[Extracted data entries]
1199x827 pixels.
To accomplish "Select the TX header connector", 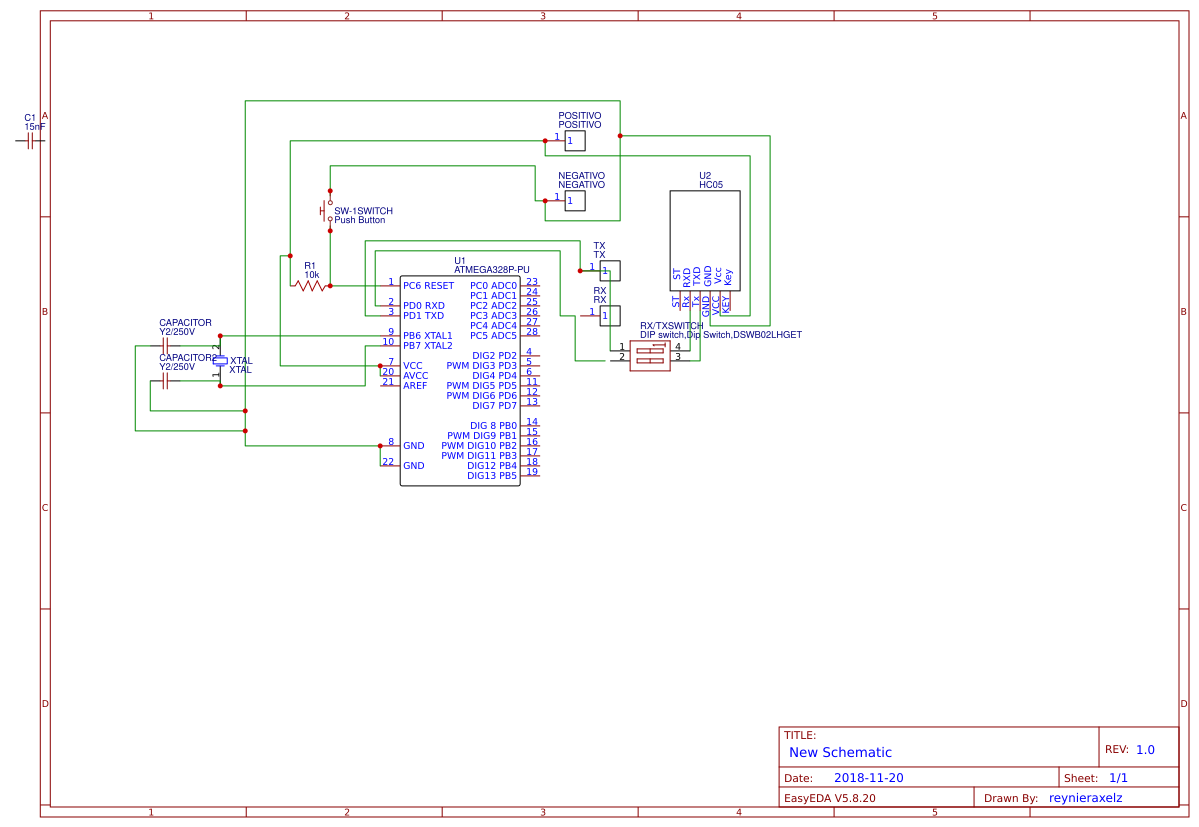I will coord(611,268).
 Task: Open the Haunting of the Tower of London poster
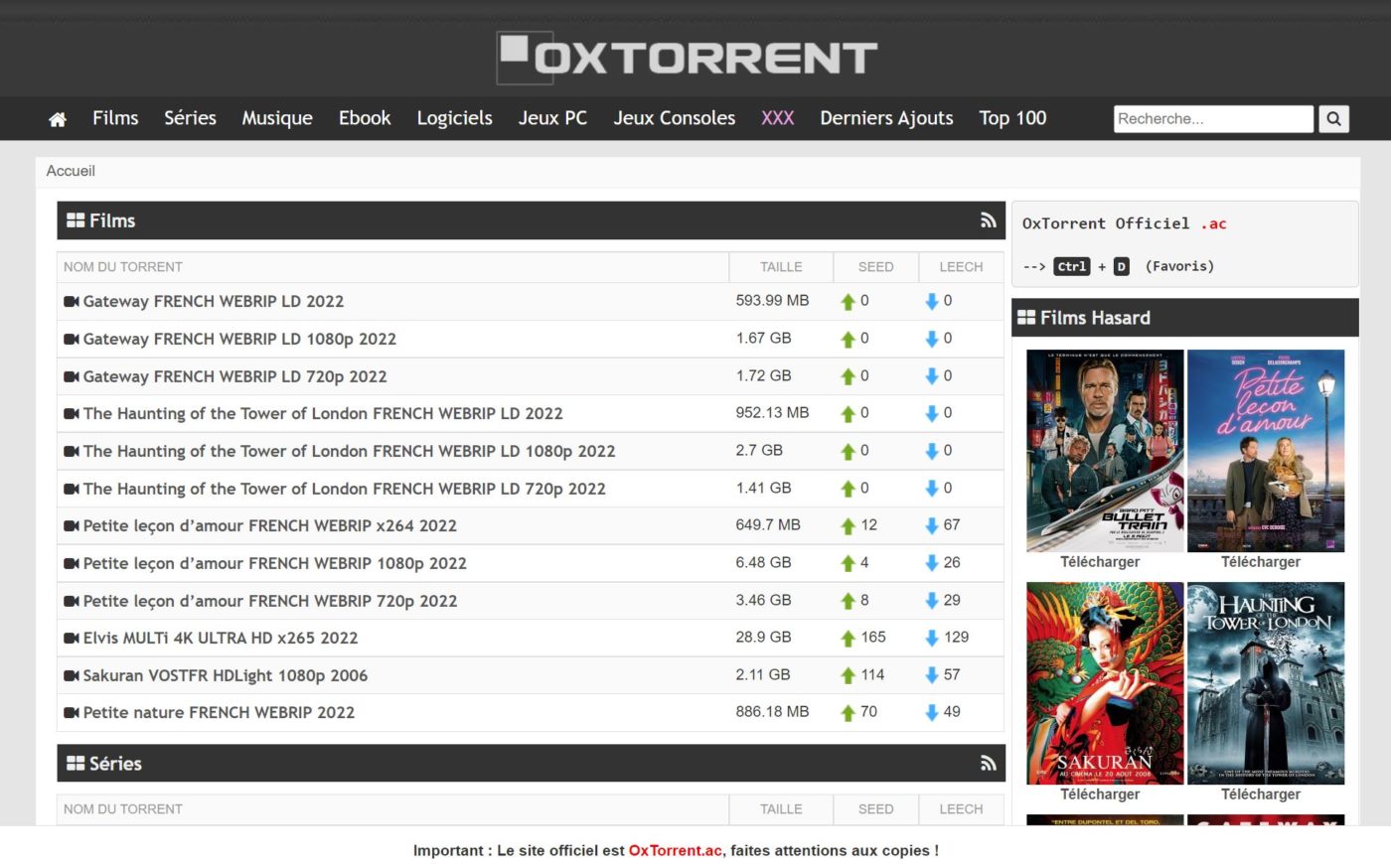pyautogui.click(x=1264, y=682)
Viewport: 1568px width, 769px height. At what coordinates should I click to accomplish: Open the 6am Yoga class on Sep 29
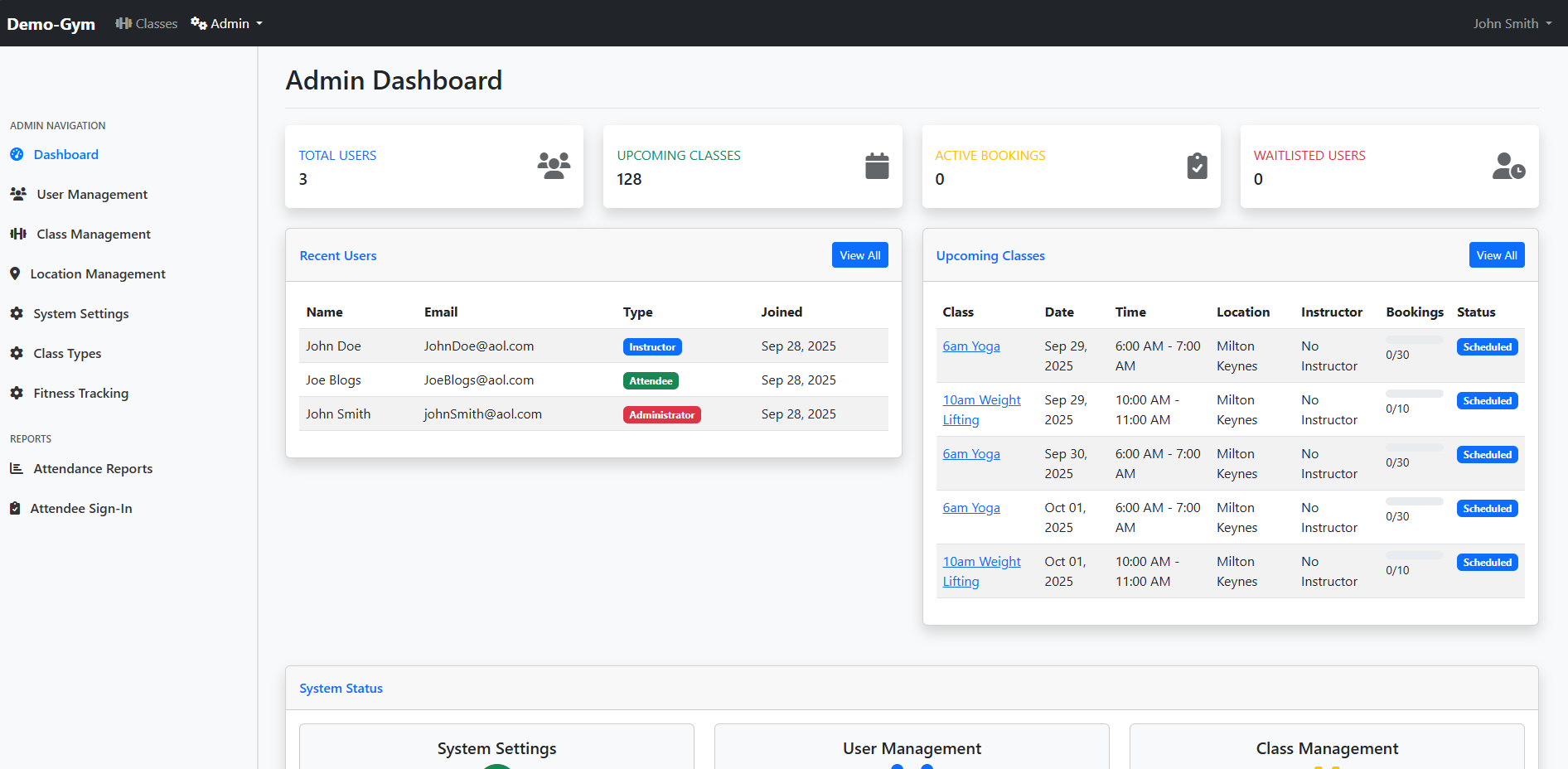click(x=970, y=346)
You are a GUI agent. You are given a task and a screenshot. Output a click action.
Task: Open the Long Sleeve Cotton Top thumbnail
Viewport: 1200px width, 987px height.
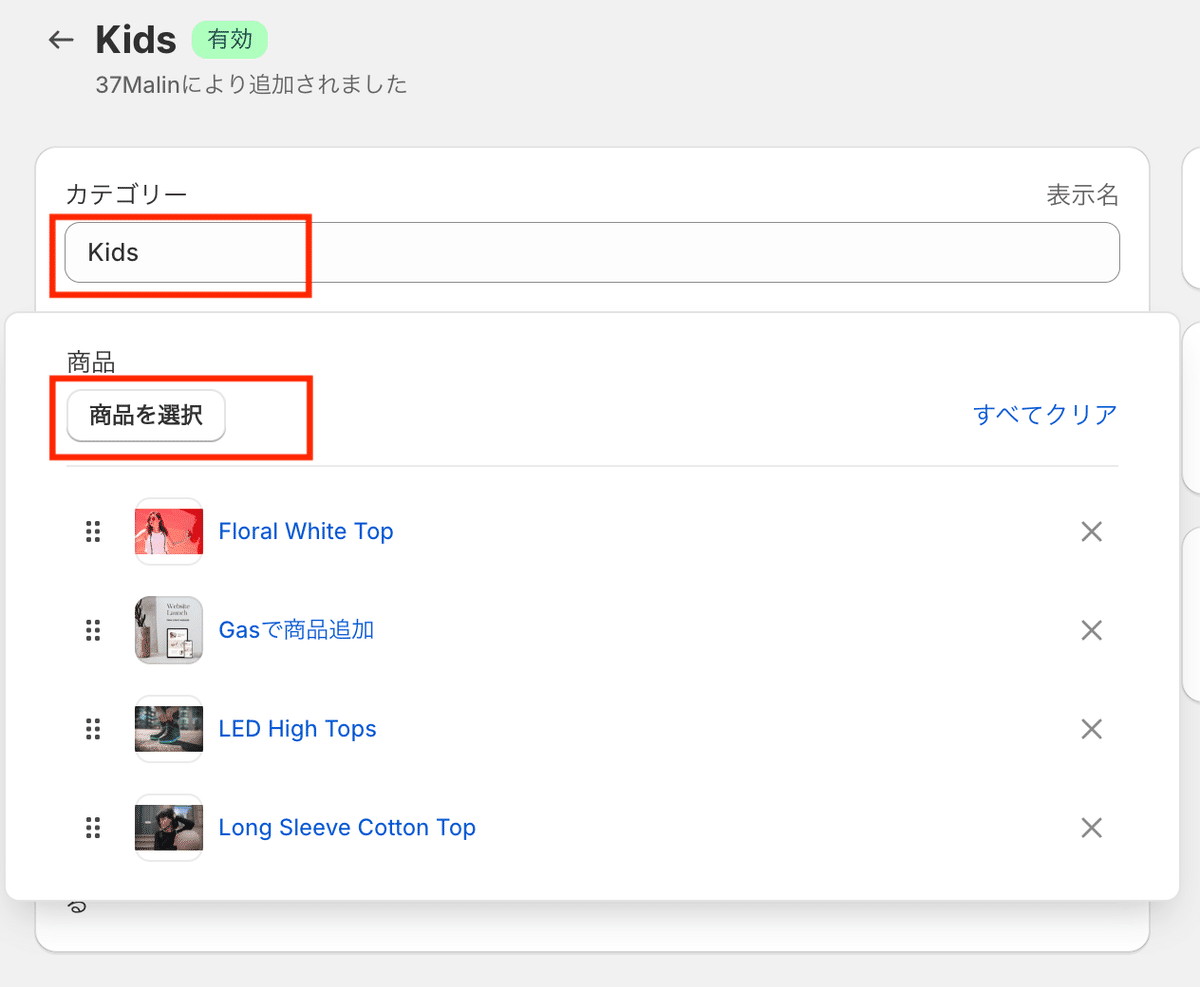coord(168,828)
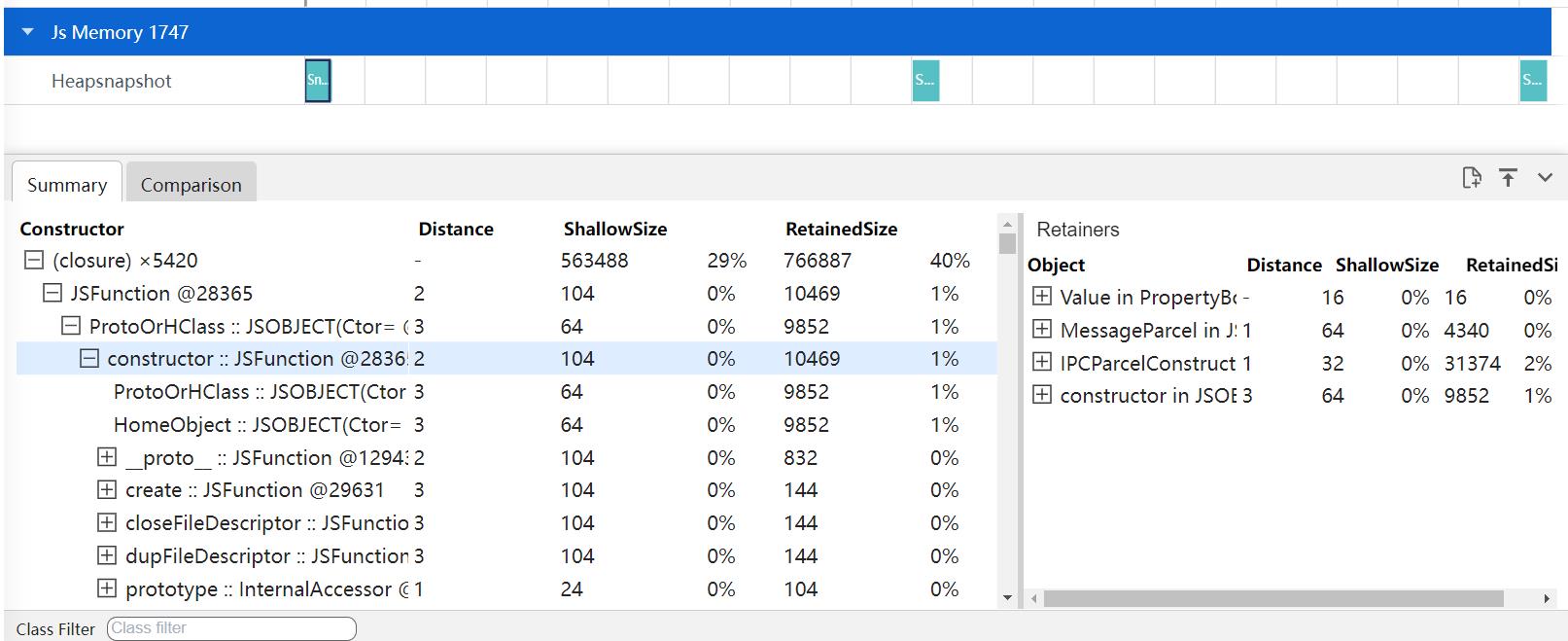The image size is (1568, 641).
Task: Select the last heap snapshot marker at right
Action: click(1532, 81)
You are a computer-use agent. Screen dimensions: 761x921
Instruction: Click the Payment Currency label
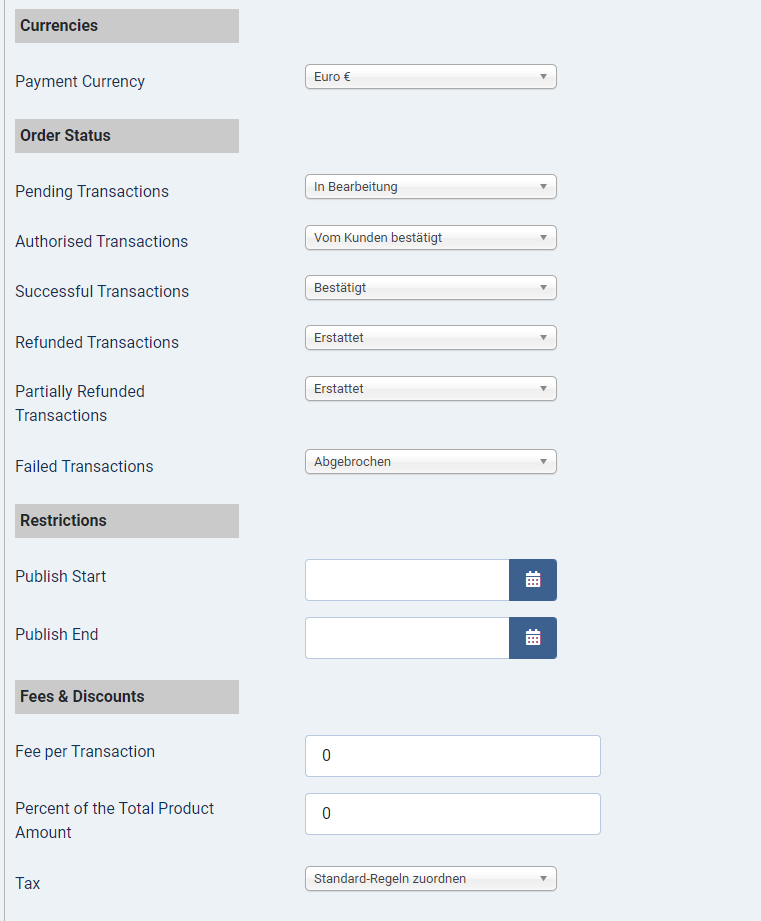(x=80, y=82)
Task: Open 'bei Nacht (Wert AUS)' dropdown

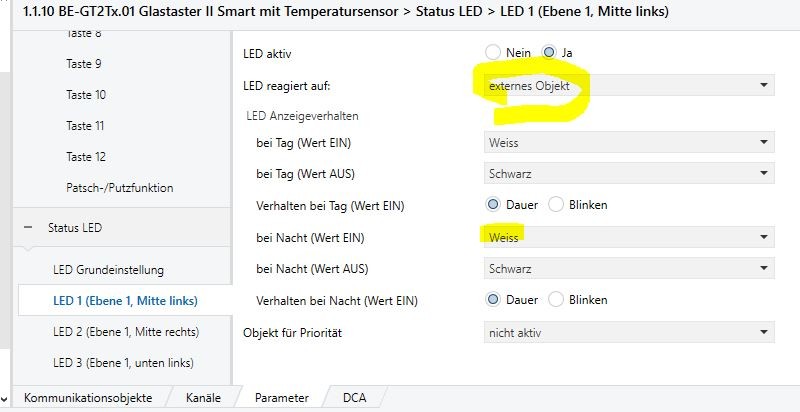Action: (628, 269)
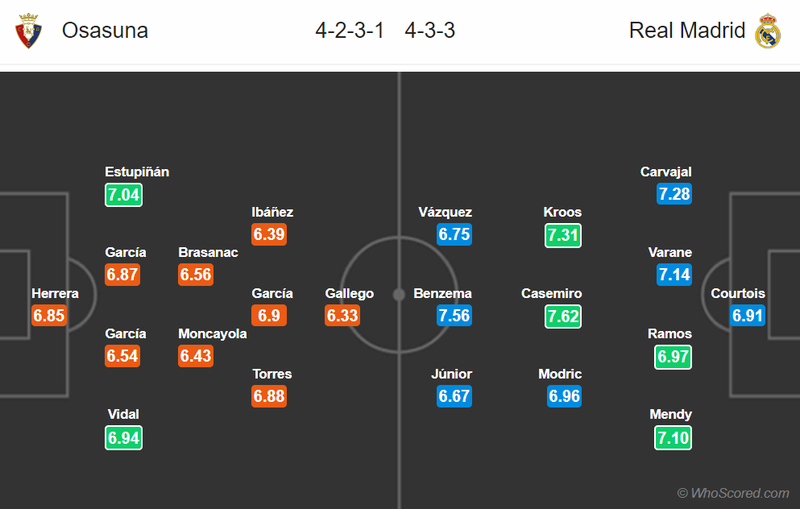Click the Brasanac player name
Image resolution: width=800 pixels, height=509 pixels.
[208, 252]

> _Written request_
Pick out each line in the records above that contains the word "agent", and copy those lines in full.

> _Answer to this problem_
You are a GUI agent. You are given a task and a screenshot. Output a click action.
You are a computer-use agent. Screen dimensions: 761x921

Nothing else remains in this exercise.